● EXTRACTED DATA
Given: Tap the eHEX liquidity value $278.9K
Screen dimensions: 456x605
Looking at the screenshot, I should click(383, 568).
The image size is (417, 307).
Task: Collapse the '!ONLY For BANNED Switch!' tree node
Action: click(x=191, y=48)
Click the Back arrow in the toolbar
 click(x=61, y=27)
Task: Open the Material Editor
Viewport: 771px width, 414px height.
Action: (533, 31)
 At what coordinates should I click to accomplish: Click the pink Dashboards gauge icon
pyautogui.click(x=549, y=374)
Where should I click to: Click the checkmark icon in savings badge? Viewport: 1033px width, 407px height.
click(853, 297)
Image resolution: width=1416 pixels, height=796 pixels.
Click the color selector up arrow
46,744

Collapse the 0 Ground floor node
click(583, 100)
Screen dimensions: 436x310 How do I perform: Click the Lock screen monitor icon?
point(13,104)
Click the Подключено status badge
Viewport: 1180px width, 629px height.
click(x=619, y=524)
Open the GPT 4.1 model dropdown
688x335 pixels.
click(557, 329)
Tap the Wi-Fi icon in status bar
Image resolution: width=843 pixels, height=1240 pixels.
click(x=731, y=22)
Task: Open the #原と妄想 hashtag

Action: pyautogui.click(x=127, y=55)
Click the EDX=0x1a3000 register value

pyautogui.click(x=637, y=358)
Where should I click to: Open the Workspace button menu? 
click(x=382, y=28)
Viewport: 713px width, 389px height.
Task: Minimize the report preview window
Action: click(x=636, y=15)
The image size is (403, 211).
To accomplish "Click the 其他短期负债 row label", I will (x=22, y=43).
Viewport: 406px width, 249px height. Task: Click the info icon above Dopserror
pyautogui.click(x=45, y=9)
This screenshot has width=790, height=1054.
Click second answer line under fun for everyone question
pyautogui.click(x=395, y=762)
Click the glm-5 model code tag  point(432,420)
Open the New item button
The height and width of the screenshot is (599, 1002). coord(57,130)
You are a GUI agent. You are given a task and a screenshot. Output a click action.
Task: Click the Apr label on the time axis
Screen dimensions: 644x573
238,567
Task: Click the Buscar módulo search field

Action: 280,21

● TASK STATEMENT
Transcribe the records above from the line holding "Click the Back arrow in the toolbar" down to the line holding "Open the GPT 4.1 model dropdown", inclusive, without adding anything.

● OUTPUT
Click the Back arrow in the toolbar
 click(x=61, y=27)
Task: Open the Material Editor
Viewport: 771px width, 414px height.
Action: (533, 31)
 At what coordinates should I click to accomplish: Click the pink Dashboards gauge icon
pyautogui.click(x=549, y=374)
Where should I click to: Click the checkmark icon in savings badge? Viewport: 1033px width, 407px height.
click(853, 297)
Image resolution: width=1416 pixels, height=796 pixels.
Click the color selector up arrow
46,744

Collapse the 0 Ground floor node
click(583, 100)
Screen dimensions: 436x310 How do I perform: Click the Lock screen monitor icon?
point(13,104)
Click the Подключено status badge
Viewport: 1180px width, 629px height.
click(x=619, y=524)
Open the GPT 4.1 model dropdown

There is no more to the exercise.